Some tried secrecy. “Bummer Dan,” a very successful and hard-working miner who was anything but a bum, hung his pokes of gold down his trousers by straps under his shirt and undershirt. He changed his travel plans several times, but at last he boarded the stage out of Virginia City bound for home.Before the stagecoach reached Bannack, robbers struck. Guns drawn, they and their horses blanketed to cover everything that could identify them, they rode out of a draw and ordered the stage to stop. They forced the passengers to give them every ounce of gold they carried.
It sounds tame now, to state the facts in such bald terms. Imagine, though, the one-eyed glare of a revolver staring at you, or a double-barreled shotgun glowering, disguised men shouting curses never written in polite journals or spoken in polite society. Feel the terror.

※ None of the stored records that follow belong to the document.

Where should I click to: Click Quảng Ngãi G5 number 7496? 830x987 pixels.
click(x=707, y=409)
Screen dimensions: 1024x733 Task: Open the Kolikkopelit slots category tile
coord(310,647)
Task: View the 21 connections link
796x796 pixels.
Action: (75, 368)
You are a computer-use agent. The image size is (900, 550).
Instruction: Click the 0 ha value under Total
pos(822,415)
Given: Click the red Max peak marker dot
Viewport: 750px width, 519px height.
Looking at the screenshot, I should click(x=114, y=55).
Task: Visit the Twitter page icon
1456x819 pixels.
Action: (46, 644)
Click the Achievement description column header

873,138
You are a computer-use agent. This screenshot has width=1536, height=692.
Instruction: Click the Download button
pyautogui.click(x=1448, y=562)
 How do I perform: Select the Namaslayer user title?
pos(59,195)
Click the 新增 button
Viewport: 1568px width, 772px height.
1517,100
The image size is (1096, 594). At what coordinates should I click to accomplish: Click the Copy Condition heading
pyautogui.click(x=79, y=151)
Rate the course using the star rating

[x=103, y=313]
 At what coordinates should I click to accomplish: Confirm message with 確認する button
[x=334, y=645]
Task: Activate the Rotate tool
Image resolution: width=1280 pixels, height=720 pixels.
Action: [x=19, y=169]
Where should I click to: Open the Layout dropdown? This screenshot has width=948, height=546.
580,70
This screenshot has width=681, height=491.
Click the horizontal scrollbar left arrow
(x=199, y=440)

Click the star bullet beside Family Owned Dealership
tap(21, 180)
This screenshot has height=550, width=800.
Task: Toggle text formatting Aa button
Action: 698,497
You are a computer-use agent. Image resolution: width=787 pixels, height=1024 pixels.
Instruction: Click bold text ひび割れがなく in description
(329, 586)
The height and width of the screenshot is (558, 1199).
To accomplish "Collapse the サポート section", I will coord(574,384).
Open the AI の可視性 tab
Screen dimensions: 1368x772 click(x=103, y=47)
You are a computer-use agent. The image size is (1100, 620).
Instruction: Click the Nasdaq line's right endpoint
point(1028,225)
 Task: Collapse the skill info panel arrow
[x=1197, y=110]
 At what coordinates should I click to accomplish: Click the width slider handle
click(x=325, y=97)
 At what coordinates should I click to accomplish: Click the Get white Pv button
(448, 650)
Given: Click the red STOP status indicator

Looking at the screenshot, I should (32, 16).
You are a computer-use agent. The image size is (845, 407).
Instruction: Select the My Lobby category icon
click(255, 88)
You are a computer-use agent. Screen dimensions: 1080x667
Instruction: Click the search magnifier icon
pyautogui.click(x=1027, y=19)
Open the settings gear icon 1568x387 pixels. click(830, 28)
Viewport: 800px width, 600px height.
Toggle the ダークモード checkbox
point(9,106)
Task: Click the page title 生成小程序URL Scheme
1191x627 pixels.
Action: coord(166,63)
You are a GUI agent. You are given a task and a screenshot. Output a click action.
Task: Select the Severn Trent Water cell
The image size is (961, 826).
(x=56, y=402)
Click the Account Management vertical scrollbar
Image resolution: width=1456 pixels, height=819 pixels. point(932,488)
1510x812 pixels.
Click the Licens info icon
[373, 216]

Think of “Bummer Dan,” determined to keep his wealth — by some accounts nearly $2,500 at a time when a good wage for a skilled worker was $3.00 a day. They pointed their guns at him and demanded his gold. He handed over some of it, which he had put into pokes and carried in his pockets. He wasn’t stupid. He had known that robbery was likely, but he’d hoped the robbers would be satisfied with some of his gold and think it was all he had.
He was wrong. They insisted with loud threats and half-cocked revolvers and shotguns, until he had to undress and reveal the fat pokes of dust dangling on the harness. They cleaned him out. After all his hard work, he went from being a rich man to a poor one in a few minutes.
Another man gave his gold to his wife to carry. She hung the pokes ingeniously beneath her petticoats under her skirts. He reasoned correctly that the robbers would not hurt a woman, but he forgot about himself. When the robbers struck, they threatened to kill him if she did not hand over the gold. Shaking with fear and embarrassment, she managed to loosen the pokes and gave them to the robbers to save her husband.
The later the season, the more men hurried to leave before a Montana winter set in. Men who had not shaved, cut their hair, or changed their clothes in months, whose garments revealed more of their anatomy than they hid, visited the barber shop, the men’s bathing facility, and the clothing stores. They wanted to appear presentable for the trip home.
The robbers took note. Invariably the stagecoach was stopped and the passengers robbed. Boxes of treasure were stolen from the freight, no matter how cleverly they might be labeled. The conclusion was obvious: Somehow, the robbers knew who had gold to steal and which coaches carried treasure.Throughout the late summer and fall of 1863 travel became even more dangerous. Men traveled in groups, and a few escaped only because they rode faster horses. The robbers even attacked wagon trains accompanied by armed guards. What follows is a partial list of the robberies during this time.
- Murder of Lloyd Magruder early October 1863
- Robbery of Peabody and Caldwell’s coaches – October 1863
- Samuel T. Hauser & Nathaniel P. Langford nearly robbed November 14, 1863
- Leroy Southmayde robbed late November 1863
- Attempted robbery of Milt Moody’s train three weeks after Southmayde, early December 1863
Besides these robberies and others, men who set off for home disappeared, and letters came to ask if anyone had seen their sons, fathers, husbands. Eventually, people estimated that 104 men had been murdered by the time men in Virginia City and Nevada City decided enough was enough.